Children, Education and Peace: A Story from Lebanon
By Hiba Ishaq
The conflict of Lebanon goes back to April 1975. But the conflict only turned violent and intense in the 1990s. Over time, the conflict encompassed layers of complexities. Each group involved in the conflict established militias that were largely based on ethnicities and religion. The peak of the conflict was seen in March 1989, when the city of Beirut was subjected to artillery fire and onslaught rockets. This affected the normalcy in the country creating panic, fear and trauma in the lives of people. The current scenario in the country is grave, with people hoping to survive this catastrophe. All social activities are suspended in the country, including schools and offices.
It was during the peak of civil war when UNICEF played a crucial role. It had given complete attention to emergency medical assistance and focussed on health, child care, vaccination etc. This was the time when attention was given more to adults while children were neglected. It was this time when UNICEF took an active initiative to address the issue of the education of children. Due to the shutdown of schools, children were suffering while many youths were taking up arms and joining militias. The UNICEF agenda was to fill the void in children’s lives created by the shutdown of schools. They came up with an innovative idea to create a magazine for children. It was called SAWA – meaning ‘together’ in Arabic. It was used not only as a tool to connect with children but also as a chance to help them learn and play in an interactive and playful manner. The SAWA magazine, here, can be seen as a ‘bottom-up approach’ to peacebuilding and a potential player for the promotion of peace. However, reaching those affected in times of war was not easy. The task of distribution of magazines was carried out through dispensaries. Adults and children were informed about the distribution through radio and television. The central theme of the magazine was ‘learning through playing and building a generation in a society at peace’. The creators and editors were careful of the war environment. But regardless of harsh realities, the magazine wanted to stimulate imaginative thinking and create lessons in an interactive and approachable manner. The magazine had several segments like ‘Know Your Country’, that focused on Lebanon and the Lebanese identity, rather than religion. Another segment was ‘From Your Culture’ which included folktales and stories of history and culture with a moral message at the end. The most important segment was ‘Living Sawa’, which focused on an explicit message for peace.

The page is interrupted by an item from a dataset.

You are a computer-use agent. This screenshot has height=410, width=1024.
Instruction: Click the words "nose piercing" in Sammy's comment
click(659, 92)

The SAWA magazine received a great response from the children and was successful in combining education and entertainment. The success of the magazine led to the establishment of summer camps (or Peace camps) as a means of bringing children and youth from across religion and region together. The main aim of these camps was to develop togetherness among children of different backgrounds. They were engaged in various activities to know each other and also about their country. This provided a platform to help children from across religions, ethnicities and regions to come together and work through shared living experience and teach them human relational values in an interactive and recreational manner. In this way, summer camps played a vital role in inculcating values of peace, harmony and tolerance among children and youth.

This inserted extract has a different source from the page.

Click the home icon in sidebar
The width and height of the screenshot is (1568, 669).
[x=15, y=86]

The magazine and summer camps fostered the living standards of children through storytelling, folks, tales, songs, and poems. This way, UNICEF adopted a peace-oriented approach. The peace story, here, makes it clear that education is in its most effective form when it is playful, non-threatening and unforceful. Both the magazine and the summer camp were used as educational tools to help children understand the reality along with finding means through which children can look beyond war. These initiatives not only helped children look at things in the world from various perspectives and make them aware of their surroundings, but also filled the void in their lives due to the closure of schools.

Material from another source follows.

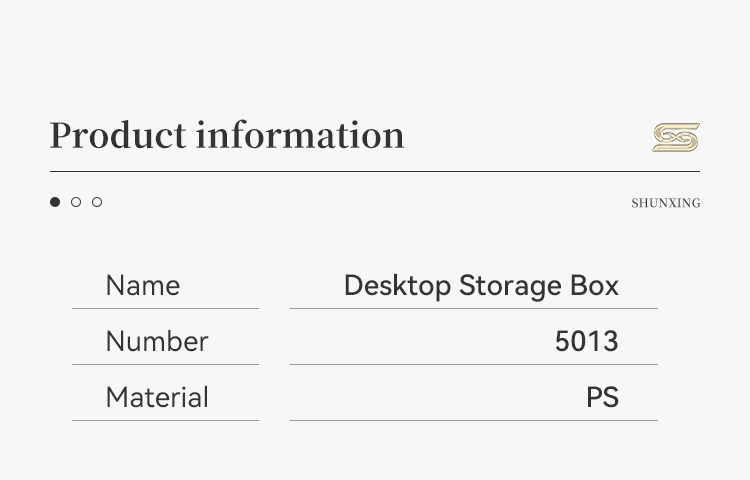Click the "Name" row label
This screenshot has height=480, width=750.
pos(143,286)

This peacebuilding story of Lebanon helps us to understand and analyse various positive measures that can be taken to assist people, while promoting peace and tolerance simultaneously, during wars. It helps us to understand that children are the drivers of peace. It is therefore imperative to focus on the health and education of the children in conflict-prone areas. It is also essential to keep them busy, entertained and help them differentiate between right and wrong. The right form of education is very important because it builds hope and confidence, which in return, breeds peace. To conclude, children are the future of this world, and if they are provided with a safe and sound education, they can help promote peace and harmony. Children are our hope for a better future.